Table2Analysis: Modeling and Recommendation of Common Analysis Patterns for Multi-Dimensional Data

Authors

  • Mengyu Zhou Microsoft Research
  • Wang Tao Beijing University of Posts and Telecommunications
  • Ji Pengxin Beijing University of Posts and Telecommunications
  • Han Shi Microsoft Research
  • Zhang Dongmei Microsoft Research

DOI:

https://doi.org/10.1609/aaai.v34i01.5366

Abstract

Given a table of multi-dimensional data, what analyses would human create to extract information from it? From scientific exploration to business intelligence (BI), this is a key problem to solve towards automation of knowledge discovery and decision making.
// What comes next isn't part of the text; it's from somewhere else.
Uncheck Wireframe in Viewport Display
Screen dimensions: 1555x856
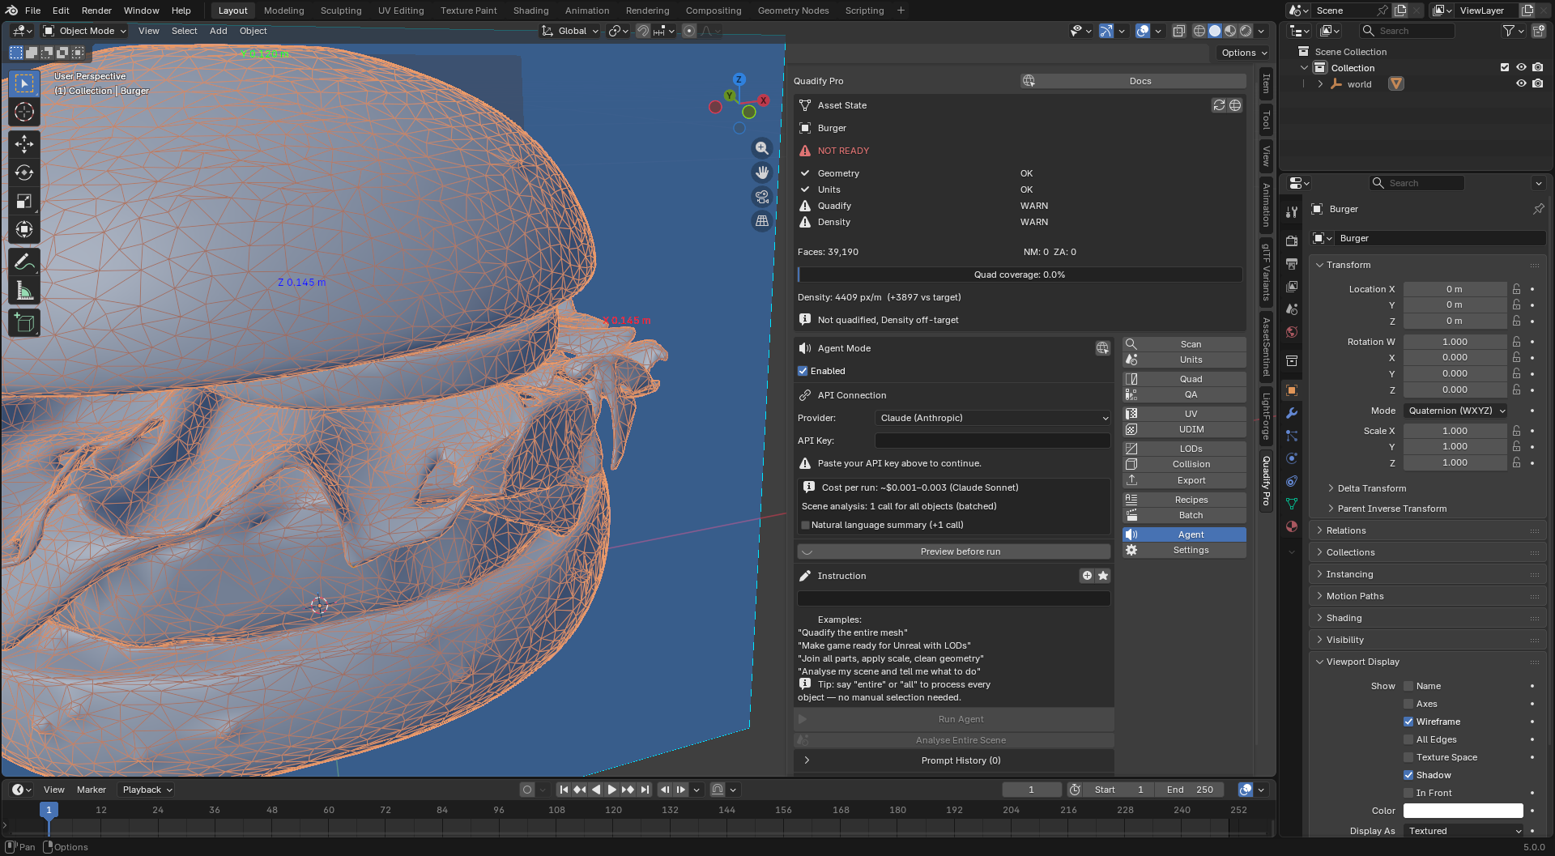point(1408,722)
In this paper, we propose Table2Analysis to learn commonly conducted analysis patterns from large amount of (table, analysis) pairs, and recommend analyses for any given table even not seen before. Multi-dimensional data as input challenges existing model architectures and training techniques to fulfill the task. Based on deep Q-learning with heuristic search, Table2Analysis does table to sequence generation, with each sequence encoding an analysis. Table2Analysis has 0.78 recall at top-5 and 0.65 recall at top-1 in our evaluation against a large scale spreadsheet corpus on the PivotTable recommendation task.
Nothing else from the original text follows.